Watch the creation of a simple refactoring to turn functions into data.

Transcript

[00:00:00] Eric Normand: What is the "reify to an interpreter" refactoring?

[00:00:05] Hello, my name is Eric Normand, and this is my podcast. Welcome.

[00:00:12] Today I want to talk about this technique that I'm trying to formalize. It's something I've seen done a lot. I do it myself, but it's kind of informal at the moment, so I'm gonna talk through it and try to make it a little bit more rigid, I guess.

[00:00:35] What I'm calling it is "reify to interpreter".

[00:00:39] So you have all these mutation functions. We talked about those before. They're functions that take the current value and return a modified version of that value. And these mutation functions are regular functions, but what we want to do is to turn these functions into a data representation of these functions.

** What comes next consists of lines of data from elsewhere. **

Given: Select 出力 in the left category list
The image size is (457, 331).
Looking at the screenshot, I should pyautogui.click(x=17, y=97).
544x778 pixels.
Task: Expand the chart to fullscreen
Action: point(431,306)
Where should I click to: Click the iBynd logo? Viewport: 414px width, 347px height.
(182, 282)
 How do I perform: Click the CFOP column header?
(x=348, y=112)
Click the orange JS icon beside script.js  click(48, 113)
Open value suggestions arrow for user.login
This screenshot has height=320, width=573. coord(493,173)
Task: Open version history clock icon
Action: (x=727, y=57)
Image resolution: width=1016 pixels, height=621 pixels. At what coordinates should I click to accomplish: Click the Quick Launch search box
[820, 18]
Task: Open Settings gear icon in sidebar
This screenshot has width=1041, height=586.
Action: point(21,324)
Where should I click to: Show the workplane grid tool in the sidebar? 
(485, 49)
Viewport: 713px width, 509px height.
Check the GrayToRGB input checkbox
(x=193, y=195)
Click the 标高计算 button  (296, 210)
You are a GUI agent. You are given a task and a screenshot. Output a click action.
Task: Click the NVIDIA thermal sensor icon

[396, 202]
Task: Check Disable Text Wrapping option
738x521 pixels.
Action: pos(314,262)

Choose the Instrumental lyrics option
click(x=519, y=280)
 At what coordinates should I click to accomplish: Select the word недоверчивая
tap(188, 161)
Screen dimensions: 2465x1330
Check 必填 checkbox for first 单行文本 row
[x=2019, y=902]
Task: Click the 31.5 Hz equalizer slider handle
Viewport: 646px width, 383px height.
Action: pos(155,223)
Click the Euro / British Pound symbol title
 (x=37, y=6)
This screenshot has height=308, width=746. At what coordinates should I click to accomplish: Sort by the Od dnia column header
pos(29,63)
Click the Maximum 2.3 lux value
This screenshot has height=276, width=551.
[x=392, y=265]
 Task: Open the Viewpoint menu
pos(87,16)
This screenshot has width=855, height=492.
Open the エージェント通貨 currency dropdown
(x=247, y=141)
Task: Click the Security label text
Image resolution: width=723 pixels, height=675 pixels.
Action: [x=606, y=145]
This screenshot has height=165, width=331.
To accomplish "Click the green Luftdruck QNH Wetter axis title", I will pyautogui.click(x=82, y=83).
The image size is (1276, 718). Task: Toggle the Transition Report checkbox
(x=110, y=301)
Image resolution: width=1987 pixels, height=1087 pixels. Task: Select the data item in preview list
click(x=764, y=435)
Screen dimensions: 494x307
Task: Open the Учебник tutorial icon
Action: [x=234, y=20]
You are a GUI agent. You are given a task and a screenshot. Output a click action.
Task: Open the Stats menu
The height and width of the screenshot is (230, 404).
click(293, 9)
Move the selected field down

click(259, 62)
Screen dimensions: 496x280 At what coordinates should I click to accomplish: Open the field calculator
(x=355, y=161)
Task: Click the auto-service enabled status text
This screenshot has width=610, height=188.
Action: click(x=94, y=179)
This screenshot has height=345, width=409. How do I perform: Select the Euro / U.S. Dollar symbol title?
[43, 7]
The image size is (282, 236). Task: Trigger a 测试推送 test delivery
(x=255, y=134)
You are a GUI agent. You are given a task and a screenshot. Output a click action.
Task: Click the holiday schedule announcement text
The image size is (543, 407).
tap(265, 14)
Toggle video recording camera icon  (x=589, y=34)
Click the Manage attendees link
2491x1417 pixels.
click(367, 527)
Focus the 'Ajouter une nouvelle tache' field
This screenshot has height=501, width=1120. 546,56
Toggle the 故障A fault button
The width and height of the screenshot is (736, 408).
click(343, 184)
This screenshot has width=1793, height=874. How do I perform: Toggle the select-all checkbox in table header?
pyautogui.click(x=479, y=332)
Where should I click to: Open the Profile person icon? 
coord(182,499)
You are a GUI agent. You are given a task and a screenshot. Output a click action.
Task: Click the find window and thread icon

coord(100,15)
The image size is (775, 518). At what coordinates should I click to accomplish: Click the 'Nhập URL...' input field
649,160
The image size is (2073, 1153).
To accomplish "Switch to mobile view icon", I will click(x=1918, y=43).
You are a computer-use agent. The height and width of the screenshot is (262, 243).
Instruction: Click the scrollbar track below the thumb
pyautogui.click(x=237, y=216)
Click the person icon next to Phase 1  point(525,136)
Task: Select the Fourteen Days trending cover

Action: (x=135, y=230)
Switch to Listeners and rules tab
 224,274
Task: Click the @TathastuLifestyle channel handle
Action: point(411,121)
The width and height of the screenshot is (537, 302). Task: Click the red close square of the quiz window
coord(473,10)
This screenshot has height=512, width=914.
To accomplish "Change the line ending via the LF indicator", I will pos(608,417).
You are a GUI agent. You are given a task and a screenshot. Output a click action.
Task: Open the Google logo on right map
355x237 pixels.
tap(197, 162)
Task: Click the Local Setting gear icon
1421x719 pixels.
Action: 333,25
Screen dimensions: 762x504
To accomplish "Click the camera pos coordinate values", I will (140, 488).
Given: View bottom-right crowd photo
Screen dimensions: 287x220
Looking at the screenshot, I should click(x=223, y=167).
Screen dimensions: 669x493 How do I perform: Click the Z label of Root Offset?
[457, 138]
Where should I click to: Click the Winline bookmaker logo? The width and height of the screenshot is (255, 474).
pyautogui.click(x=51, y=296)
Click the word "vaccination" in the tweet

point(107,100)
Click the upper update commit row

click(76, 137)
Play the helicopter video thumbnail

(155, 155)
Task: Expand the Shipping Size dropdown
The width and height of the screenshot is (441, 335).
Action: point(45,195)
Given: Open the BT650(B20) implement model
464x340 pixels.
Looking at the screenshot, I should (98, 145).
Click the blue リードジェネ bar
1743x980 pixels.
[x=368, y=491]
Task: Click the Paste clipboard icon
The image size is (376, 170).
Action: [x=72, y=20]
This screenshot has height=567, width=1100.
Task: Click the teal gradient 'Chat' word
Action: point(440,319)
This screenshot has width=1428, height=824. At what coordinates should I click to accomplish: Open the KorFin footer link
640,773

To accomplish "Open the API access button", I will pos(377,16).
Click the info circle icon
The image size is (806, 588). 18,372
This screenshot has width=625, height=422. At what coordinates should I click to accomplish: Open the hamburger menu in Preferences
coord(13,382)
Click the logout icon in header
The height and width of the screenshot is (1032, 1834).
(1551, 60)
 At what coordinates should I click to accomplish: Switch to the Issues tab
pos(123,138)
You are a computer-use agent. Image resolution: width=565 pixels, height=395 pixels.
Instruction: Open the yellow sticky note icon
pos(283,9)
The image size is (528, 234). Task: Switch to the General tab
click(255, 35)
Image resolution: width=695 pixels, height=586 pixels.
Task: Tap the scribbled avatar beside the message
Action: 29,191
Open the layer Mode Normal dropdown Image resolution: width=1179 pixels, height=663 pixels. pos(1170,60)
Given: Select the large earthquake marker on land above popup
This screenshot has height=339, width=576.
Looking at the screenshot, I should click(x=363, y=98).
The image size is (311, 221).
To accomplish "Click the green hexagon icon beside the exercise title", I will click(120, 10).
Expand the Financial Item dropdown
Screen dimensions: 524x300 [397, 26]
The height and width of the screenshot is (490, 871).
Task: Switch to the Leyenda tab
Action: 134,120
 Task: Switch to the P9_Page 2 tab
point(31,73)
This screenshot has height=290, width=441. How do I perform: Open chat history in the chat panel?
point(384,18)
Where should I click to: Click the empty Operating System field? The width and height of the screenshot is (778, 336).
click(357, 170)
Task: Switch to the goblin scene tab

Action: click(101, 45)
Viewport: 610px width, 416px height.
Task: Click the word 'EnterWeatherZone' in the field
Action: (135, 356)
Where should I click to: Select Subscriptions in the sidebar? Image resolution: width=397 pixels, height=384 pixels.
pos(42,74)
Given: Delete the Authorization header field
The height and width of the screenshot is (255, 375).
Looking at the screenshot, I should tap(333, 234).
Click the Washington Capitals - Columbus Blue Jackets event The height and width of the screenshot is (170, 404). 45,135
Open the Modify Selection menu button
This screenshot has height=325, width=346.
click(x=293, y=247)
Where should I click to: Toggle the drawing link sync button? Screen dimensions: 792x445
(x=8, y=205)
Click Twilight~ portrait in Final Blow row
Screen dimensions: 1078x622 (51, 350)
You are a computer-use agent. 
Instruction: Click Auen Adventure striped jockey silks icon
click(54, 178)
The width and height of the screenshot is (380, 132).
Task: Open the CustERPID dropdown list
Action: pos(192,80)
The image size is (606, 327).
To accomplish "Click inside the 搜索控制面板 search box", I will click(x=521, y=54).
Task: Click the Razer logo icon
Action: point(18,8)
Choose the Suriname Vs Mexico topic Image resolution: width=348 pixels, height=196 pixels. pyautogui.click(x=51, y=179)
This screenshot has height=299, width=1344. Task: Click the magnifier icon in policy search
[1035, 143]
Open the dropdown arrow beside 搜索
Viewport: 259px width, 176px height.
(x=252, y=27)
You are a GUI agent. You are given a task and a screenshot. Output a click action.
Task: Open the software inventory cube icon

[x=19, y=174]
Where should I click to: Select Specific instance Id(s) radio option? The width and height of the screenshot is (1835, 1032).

[00:01:14] Normally you would do this when the mutation functions represent actions the user is taking and instead of just applying them to the current state, every time the user clicks a button or fills out a form or something, you could just apply it to the current state and you get the next state and the next state, but sometimes you want to record what did they do. And to record it, you really need data cuz a function is a very poor record of what has happened.

[00:01:51] How do you do that? Well, it's a refactoring, and when I say a refactoring, what I mean is it's very mechanical and you can do it without breaking anything and changing any behavior. But then you get the benefits of using data instead of function out the other end.

[00:02:13] I'm trying to figure out exactly what are the steps for this refactoring. You have these functions. You put the current value first, and then any arguments you need after it.

[00:02:26] So the first step is to make a new function that is hard to name, but in the pizza domain, we'll be able to call it something like modified pizza.

[00:02:45] The pizza domain has, in this simple example, four operations. You have add topping, remove topping, set the size of the pizza, and set the sauce of the pizza. Okay? So those four operations, you're gonna make a new function called modified pizza. It's going to take a pizza cuz it's a mutation function.

[00:03:13] So it's gonna take a pizza and it's going to take a another thing that represents the operation that's going to be performed. Now, what is that thing that represents the operation? It's an alternative. So however you represent alternatives in your language, that's what you're going to use. And the alternative is gonna have four choices because we have four operations.

[00:03:45] And so you name the four choices based on the names of those functions. So you translate those names over into however you do it. So in Haskell it would be a discriminated union with four constructors. And you would probably take your lowercase names and uppercase them. So the function names would be lowercase, but now you can uppercase them into structor names.

[00:04:16] Okay. In Clojure, I would take the symbol that names to function, I would just convert it into a keyword and not change the case or anything. And that would be the name of the choice. Right. And then each of those choices is going to have arguments that correspond to the arguments of the operation.

[00:04:46] Remove topping is gonna have the name of the topping to remove. Set size is going to have a size to set it to. Okay, so sometimes you would have three or four different arguments. We don't happen to have one in our example now, but however many you have, you have to put those into the choice for that alternative.

[00:05:12] In the body of that function, you're going to switch on the different choices. Of course this depends on the language you're in. You could have a case statement, you could do pattern matching. If the choice that we've got is add topping, we're gonna call the add topping function with the values from inside the add topping choice. And if it's remove topping, we're gonna call the function remove topping with whatever arguments are inside of that piece of data. And that's it. Now it's a a working interpreter.

[00:05:55] You have a data representation of the four different operations, and you have a mutation function. The first argument is a pizza. The second argument is some operation in a data format that you can run. This mutation function, we called it modify pizza. And again, we talked about mutation functions , how interesting they are because you can say reduce over a list of operations, and they operate on the same pizza serially, one after the other.

[00:06:31] This is a refactoring , I wanna make it as mechanical and automatable as possible because I want to show that this is not some magic trick. Interpreters are not hard to do. They're not complicated. Once you've got the operations, turning it into a data representation, it's very straightforward. And I don't want to overcomplicate it.

[00:07:01] My name is Eric Normand, and this has been another episode of my podcast. Thank you for listening, and as always, rock on!